Friday, November 18, 2011
11:00 a.m.
1146 A.V. Williams Building
Kimberly Edwards
301 405 6579
kedwards@umd.edu

Advanced Networks Colloquium
Bilateral and Multilateral Exchanges for Peer-Assisted Content Distribution

Christina Aperjis
Hewlett-Packard Laboratories

| video |

Abstract
Users of the BitTorrent file-sharing protocol and its variants are incentivized to contribute their upload capacity in a bilateral manner: downloading is possible in return for uploading to the same user. An alternative is to enable multilateral exchange via a price-based market mechanism to match user demand for content to available supply at other users in the system. The two system designs present a significant tradeoff: bilateral exchange without money is simple, while multilateral exchange allows more users to trade. We provide a formal comparison of the two types of exchange both in terms of equilibria and through the expected percentage of users that can trade in a large system.

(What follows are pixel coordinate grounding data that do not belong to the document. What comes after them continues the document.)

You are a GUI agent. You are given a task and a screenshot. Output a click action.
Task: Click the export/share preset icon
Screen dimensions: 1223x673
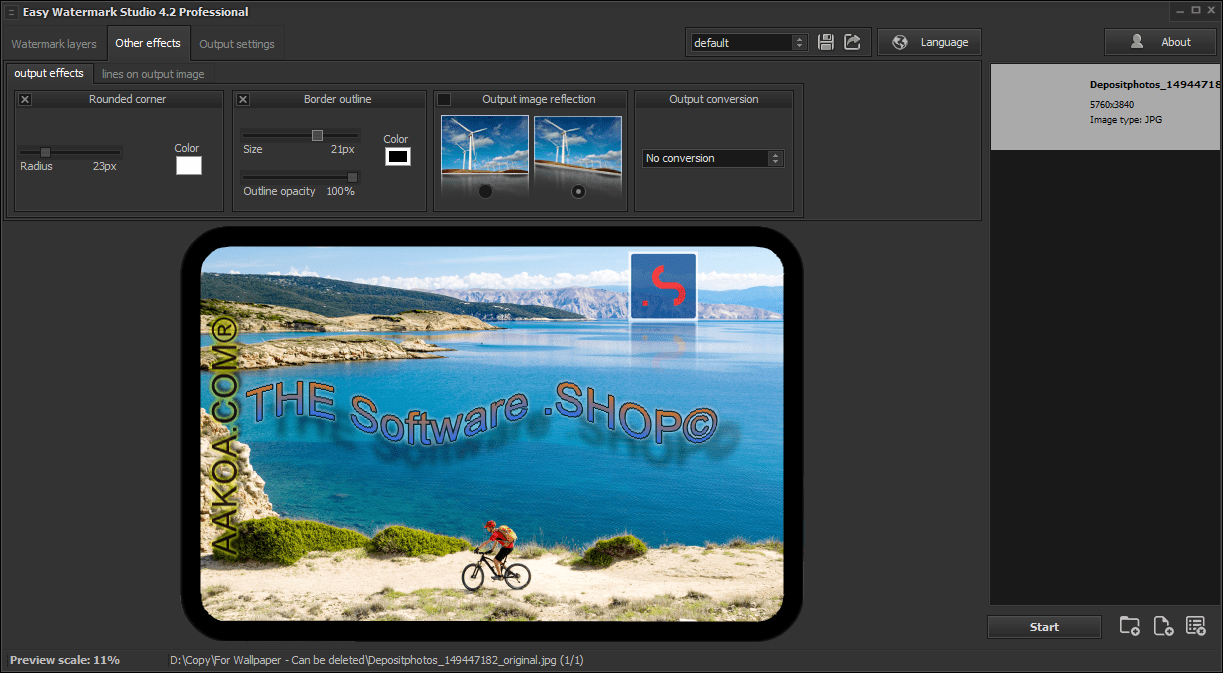pos(852,42)
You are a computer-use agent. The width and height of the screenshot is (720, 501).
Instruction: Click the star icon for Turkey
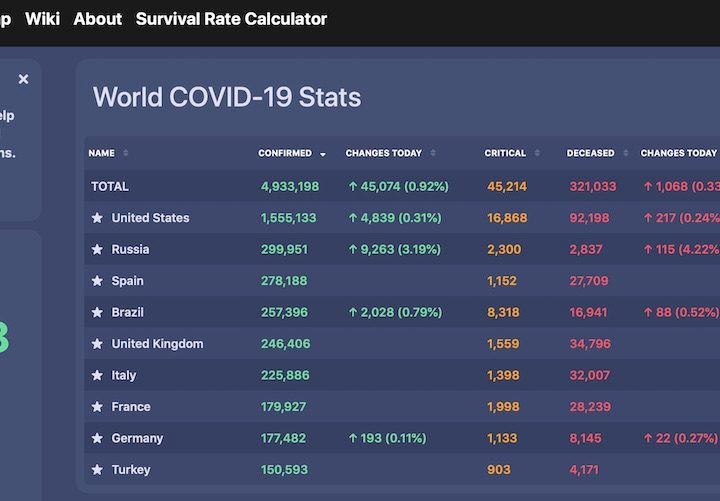(97, 470)
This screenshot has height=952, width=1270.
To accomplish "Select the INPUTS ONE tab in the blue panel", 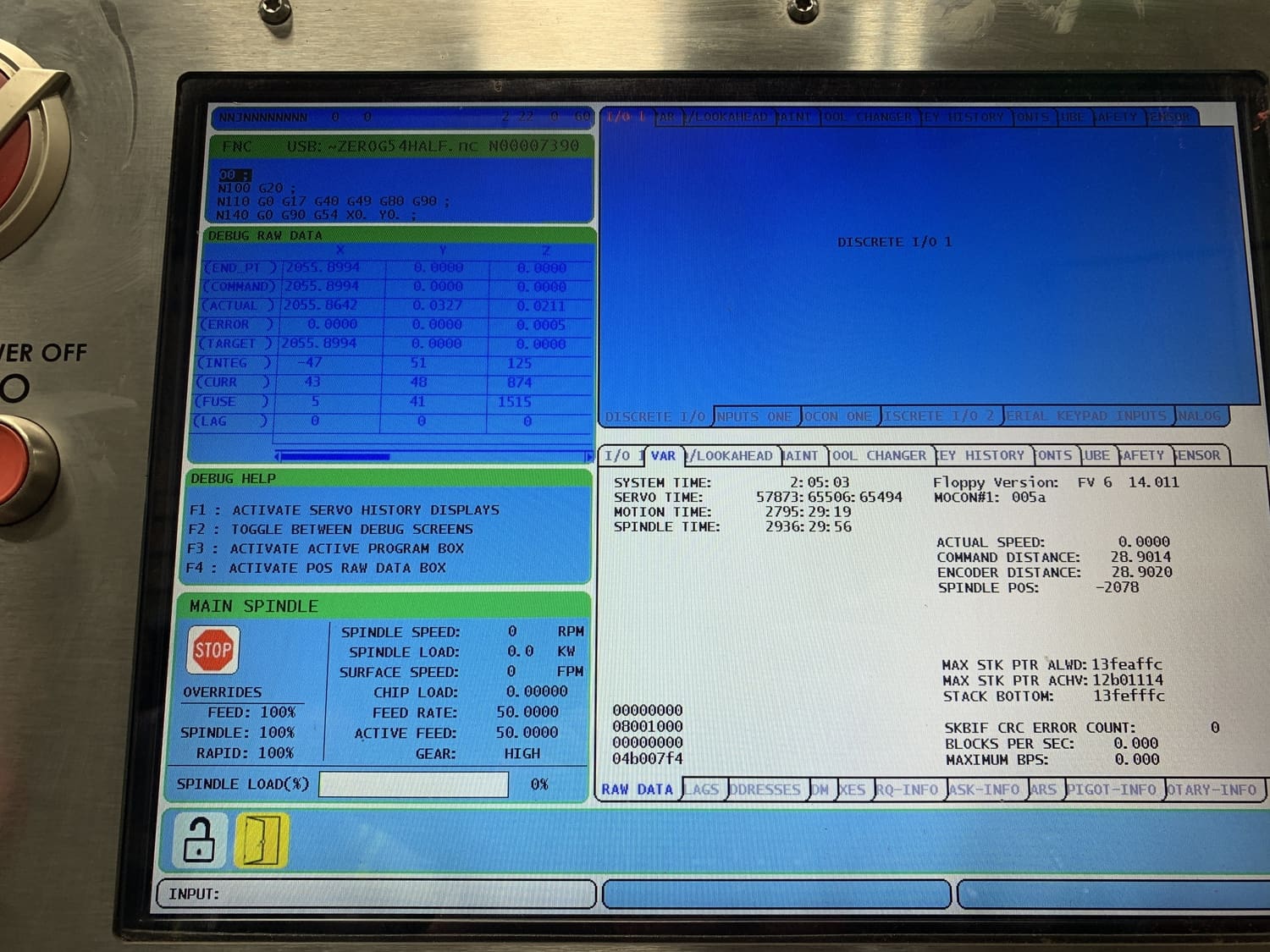I will point(754,416).
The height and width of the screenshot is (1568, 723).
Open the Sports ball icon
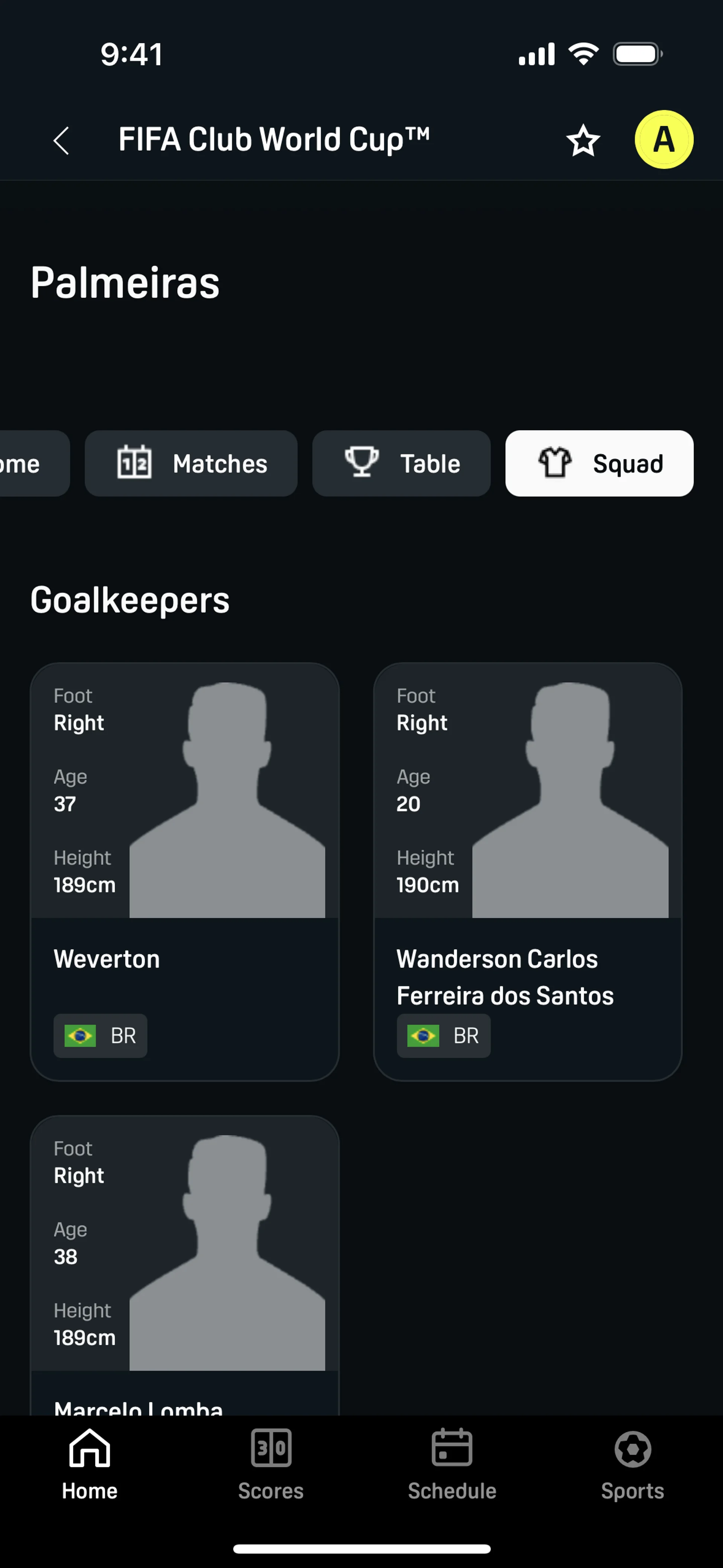[x=632, y=1449]
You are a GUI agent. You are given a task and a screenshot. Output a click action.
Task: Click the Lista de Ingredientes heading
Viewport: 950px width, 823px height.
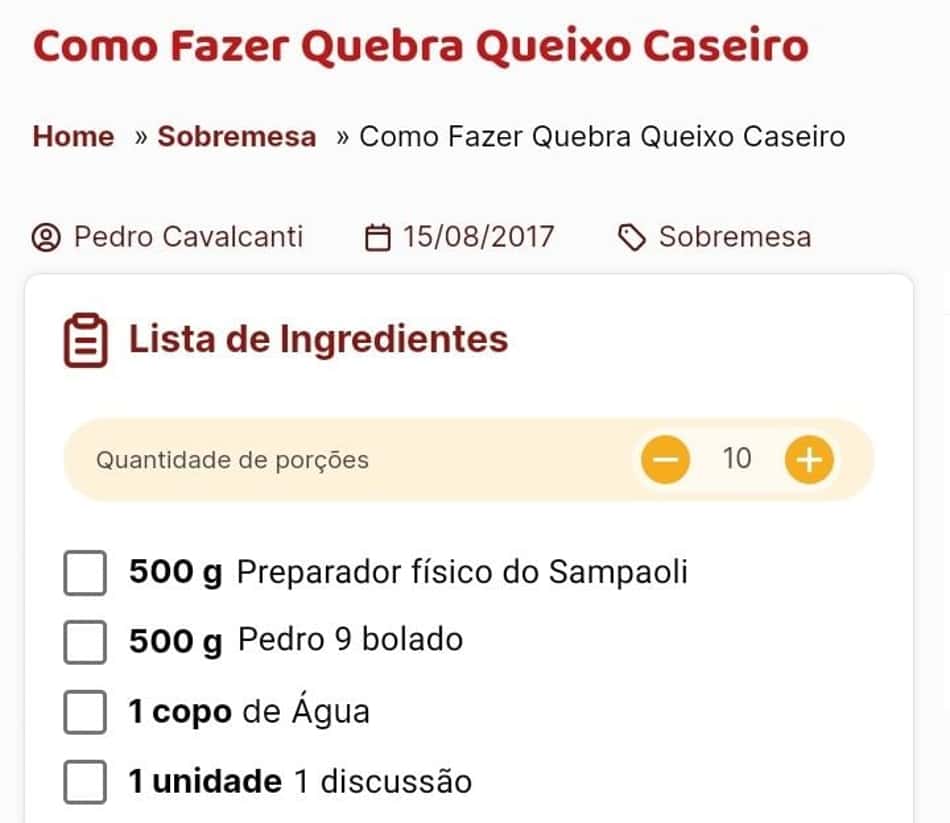coord(319,339)
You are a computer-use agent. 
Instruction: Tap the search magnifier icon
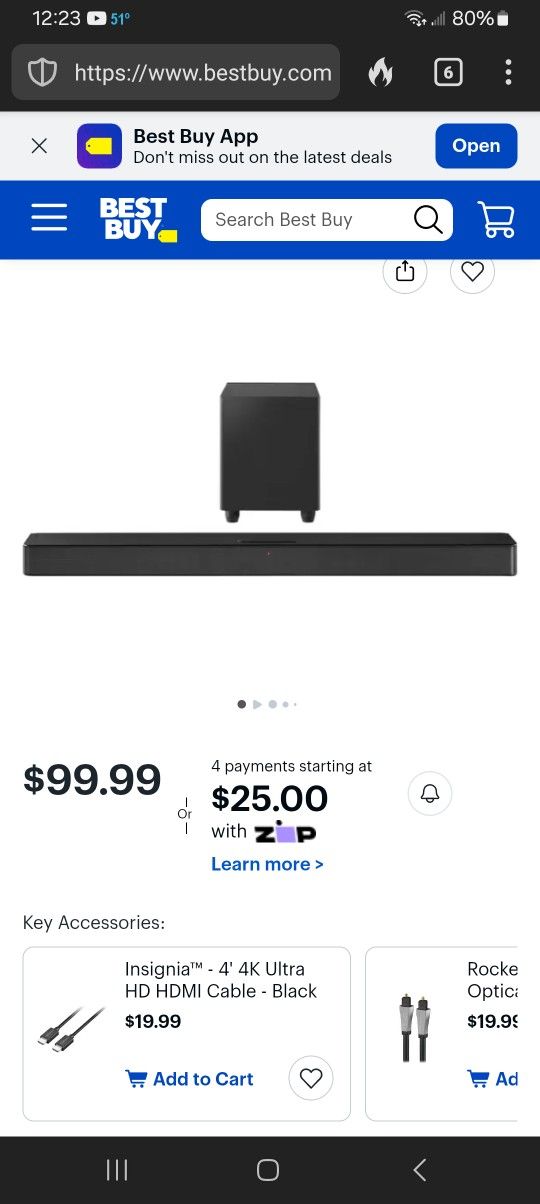428,219
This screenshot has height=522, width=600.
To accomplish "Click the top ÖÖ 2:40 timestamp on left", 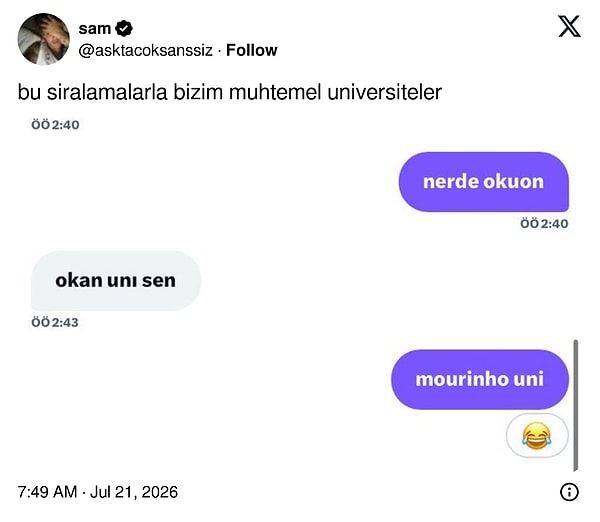I will pyautogui.click(x=55, y=125).
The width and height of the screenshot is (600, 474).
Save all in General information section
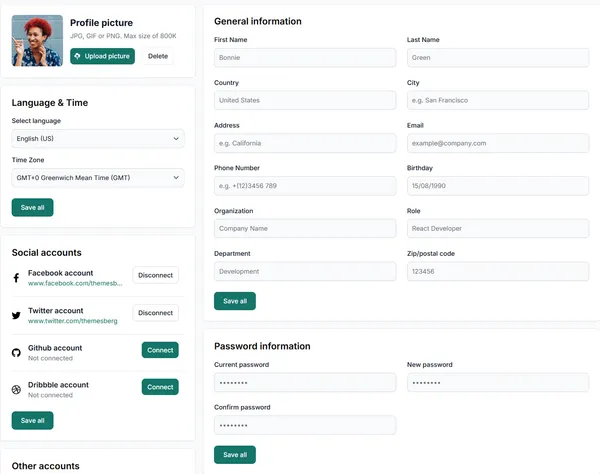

Our theoretical results as well as analysis of a BitTorrent dataset provide quantitative insight into regimes where bilateral exchange may perform quite well even though it does not always give rise to Pareto-efficient equilibrium allocations.

This is joint work with Ramesh Johari and Michael J. Freedman.

Biography
Christina Aperjis received the B.S. degree in electrical and computer engineering from the National Technical University of Athens, Athens, Greece, in 2003, the M.S. degree in computer science from Columbia University, New York, NY, in 2004, and the Ph.D. degree in operations research from Stanford University, Stanford, CA, in 2009. She is currently a Researcher with the Social Computing Group, HP Labs, Palo Alto, Calif.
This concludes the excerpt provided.